**What to do**
Restate the whole listing word for word, missing no line.

**Input material**
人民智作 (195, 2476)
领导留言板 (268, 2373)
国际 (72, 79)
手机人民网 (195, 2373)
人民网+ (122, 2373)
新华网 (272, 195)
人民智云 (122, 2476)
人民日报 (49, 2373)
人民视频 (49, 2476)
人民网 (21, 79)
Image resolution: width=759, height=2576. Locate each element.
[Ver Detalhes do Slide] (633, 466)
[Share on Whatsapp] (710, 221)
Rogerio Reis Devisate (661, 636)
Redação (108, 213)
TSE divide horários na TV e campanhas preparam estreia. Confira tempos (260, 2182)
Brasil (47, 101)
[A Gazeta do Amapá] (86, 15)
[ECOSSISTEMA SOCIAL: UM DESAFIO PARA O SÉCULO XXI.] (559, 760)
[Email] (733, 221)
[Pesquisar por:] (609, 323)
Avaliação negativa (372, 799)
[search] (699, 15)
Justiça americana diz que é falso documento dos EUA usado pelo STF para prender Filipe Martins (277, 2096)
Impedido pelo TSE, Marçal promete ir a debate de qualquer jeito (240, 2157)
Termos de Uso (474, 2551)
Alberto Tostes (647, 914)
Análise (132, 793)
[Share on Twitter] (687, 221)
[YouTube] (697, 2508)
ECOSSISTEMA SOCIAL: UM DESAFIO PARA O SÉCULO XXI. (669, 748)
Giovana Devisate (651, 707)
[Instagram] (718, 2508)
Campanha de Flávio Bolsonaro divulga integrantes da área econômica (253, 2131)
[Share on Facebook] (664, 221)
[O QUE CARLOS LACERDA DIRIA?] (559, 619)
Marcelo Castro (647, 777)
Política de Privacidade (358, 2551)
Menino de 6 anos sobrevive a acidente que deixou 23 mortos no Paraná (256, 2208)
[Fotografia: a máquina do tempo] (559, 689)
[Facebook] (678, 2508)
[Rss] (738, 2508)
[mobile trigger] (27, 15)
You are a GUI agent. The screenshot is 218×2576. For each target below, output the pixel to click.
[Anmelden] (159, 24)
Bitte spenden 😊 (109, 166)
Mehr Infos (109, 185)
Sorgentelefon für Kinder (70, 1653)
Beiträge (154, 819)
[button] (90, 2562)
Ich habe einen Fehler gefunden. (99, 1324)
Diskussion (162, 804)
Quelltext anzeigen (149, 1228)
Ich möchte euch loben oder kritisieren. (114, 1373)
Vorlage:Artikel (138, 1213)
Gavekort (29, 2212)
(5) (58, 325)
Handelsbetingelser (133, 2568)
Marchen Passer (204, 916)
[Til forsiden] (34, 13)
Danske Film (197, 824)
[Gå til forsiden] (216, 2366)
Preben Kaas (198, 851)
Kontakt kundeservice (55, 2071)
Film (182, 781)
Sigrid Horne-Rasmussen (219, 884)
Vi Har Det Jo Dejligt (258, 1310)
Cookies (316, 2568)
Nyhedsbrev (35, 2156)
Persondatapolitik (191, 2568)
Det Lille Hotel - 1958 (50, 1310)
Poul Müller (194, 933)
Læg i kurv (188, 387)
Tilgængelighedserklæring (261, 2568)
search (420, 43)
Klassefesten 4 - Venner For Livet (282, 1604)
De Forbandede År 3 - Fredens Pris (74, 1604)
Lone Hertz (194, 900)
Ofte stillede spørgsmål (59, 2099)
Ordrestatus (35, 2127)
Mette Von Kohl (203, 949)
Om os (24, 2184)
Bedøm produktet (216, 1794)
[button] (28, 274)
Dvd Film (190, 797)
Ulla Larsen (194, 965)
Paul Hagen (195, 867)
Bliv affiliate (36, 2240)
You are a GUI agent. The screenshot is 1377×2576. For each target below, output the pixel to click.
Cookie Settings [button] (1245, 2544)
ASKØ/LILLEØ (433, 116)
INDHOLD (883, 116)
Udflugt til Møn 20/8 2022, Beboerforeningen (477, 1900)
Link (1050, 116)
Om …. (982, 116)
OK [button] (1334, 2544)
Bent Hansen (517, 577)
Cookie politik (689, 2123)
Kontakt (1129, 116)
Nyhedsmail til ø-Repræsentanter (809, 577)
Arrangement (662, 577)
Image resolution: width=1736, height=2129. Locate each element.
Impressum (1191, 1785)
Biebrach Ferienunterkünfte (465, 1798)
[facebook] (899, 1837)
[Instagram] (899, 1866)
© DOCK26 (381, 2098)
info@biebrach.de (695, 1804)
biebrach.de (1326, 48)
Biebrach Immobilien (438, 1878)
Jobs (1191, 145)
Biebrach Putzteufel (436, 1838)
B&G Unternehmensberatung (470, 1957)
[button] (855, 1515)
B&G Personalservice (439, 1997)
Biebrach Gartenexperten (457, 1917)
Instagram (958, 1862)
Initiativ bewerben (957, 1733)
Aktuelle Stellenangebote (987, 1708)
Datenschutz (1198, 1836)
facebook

**Reply to the exercise**
人民智作 (195, 2476)
领导留言板 (268, 2373)
国际 (72, 79)
手机人民网 (195, 2373)
人民网+ (122, 2373)
新华网 (272, 195)
人民智云 (122, 2476)
人民日报 (49, 2373)
人民视频 (49, 2476)
人民网 (21, 79)
Image resolution: width=759, height=2576. Locate each element.
[Ver Detalhes do Slide] (633, 466)
[Share on Whatsapp] (710, 221)
Rogerio Reis Devisate (661, 636)
Redação (108, 213)
TSE divide horários na TV e campanhas preparam estreia. Confira tempos (260, 2182)
Brasil (47, 101)
[A Gazeta do Amapá] (86, 15)
[ECOSSISTEMA SOCIAL: UM DESAFIO PARA O SÉCULO XXI.] (559, 760)
[Email] (733, 221)
[Pesquisar por:] (609, 323)
Avaliação negativa (372, 799)
[search] (699, 15)
Justiça americana diz que é falso documento dos EUA usado pelo STF para prender Filipe Martins (277, 2096)
Impedido pelo TSE, Marçal promete ir a debate de qualquer jeito (240, 2157)
Termos de Uso (474, 2551)
Alberto Tostes (647, 914)
Análise (132, 793)
[Share on Twitter] (687, 221)
[YouTube] (697, 2508)
ECOSSISTEMA SOCIAL: UM DESAFIO PARA O SÉCULO XXI. (669, 748)
Giovana Devisate (651, 707)
[Instagram] (718, 2508)
Campanha de Flávio Bolsonaro divulga integrantes da área econômica (253, 2131)
[Share on Facebook] (664, 221)
[O QUE CARLOS LACERDA DIRIA?] (559, 619)
Marcelo Castro (647, 777)
Política de Privacidade (358, 2551)
Menino de 6 anos sobrevive a acidente que deixou 23 mortos no Paraná (256, 2208)
[Fotografia: a máquina do tempo] (559, 689)
[Facebook] (678, 2508)
[Rss] (738, 2508)
[mobile trigger] (27, 15)
You are a GUI agent. The screenshot is 218×2576. For each target below, output the pixel to click.
[Anmelden] (159, 24)
Bitte spenden 😊 (109, 166)
Mehr Infos (109, 185)
Sorgentelefon für Kinder (70, 1653)
Beiträge (154, 819)
[button] (90, 2562)
Ich habe einen Fehler gefunden. (99, 1324)
Diskussion (162, 804)
Quelltext anzeigen (149, 1228)
Ich möchte euch loben oder kritisieren. (114, 1373)
Vorlage:Artikel (138, 1213)
Gavekort (29, 2212)
(5) (58, 325)
Handelsbetingelser (133, 2568)
Marchen Passer (204, 916)
[Til forsiden] (34, 13)
Danske Film (197, 824)
[Gå til forsiden] (216, 2366)
Preben Kaas (198, 851)
Kontakt kundeservice (55, 2071)
Film (182, 781)
Sigrid Horne-Rasmussen (219, 884)
Vi Har Det Jo Dejligt (258, 1310)
Cookies (316, 2568)
Nyhedsbrev (35, 2156)
Persondatapolitik (191, 2568)
Det Lille Hotel - 1958 (50, 1310)
Poul Müller (194, 933)
Læg i kurv (188, 387)
Tilgængelighedserklæring (261, 2568)
search (420, 43)
Klassefesten 4 - Venner For Livet (282, 1604)
De Forbandede År 3 - Fredens Pris (74, 1604)
Lone Hertz (194, 900)
Ofte stillede spørgsmål (59, 2099)
Ordrestatus (35, 2127)
Mette Von Kohl (203, 949)
Om os (24, 2184)
Bedøm produktet (216, 1794)
[button] (28, 274)
Dvd Film (190, 797)
Ulla Larsen (194, 965)
Paul Hagen (195, 867)
Bliv affiliate (36, 2240)
You are a GUI agent. The screenshot is 1377×2576. For each target below, output the pixel to click.
Cookie Settings [button] (1245, 2544)
ASKØ/LILLEØ (433, 116)
INDHOLD (883, 116)
Udflugt til Møn 20/8 2022, Beboerforeningen (477, 1900)
Link (1050, 116)
Om …. (982, 116)
OK [button] (1334, 2544)
Bent Hansen (517, 577)
Cookie politik (689, 2123)
Kontakt (1129, 116)
Nyhedsmail til ø-Repræsentanter (809, 577)
Arrangement (662, 577)
Image resolution: width=1736, height=2129. Locate each element.
Impressum (1191, 1785)
Biebrach Ferienunterkünfte (465, 1798)
[facebook] (899, 1837)
[Instagram] (899, 1866)
© DOCK26 (381, 2098)
info@biebrach.de (695, 1804)
biebrach.de (1326, 48)
Biebrach Immobilien (438, 1878)
Jobs (1191, 145)
Biebrach Putzteufel (436, 1838)
B&G Unternehmensberatung (470, 1957)
[button] (855, 1515)
B&G Personalservice (439, 1997)
Biebrach Gartenexperten (457, 1917)
Instagram (958, 1862)
Initiativ bewerben (957, 1733)
Aktuelle Stellenangebote (987, 1708)
Datenschutz (1198, 1836)
facebook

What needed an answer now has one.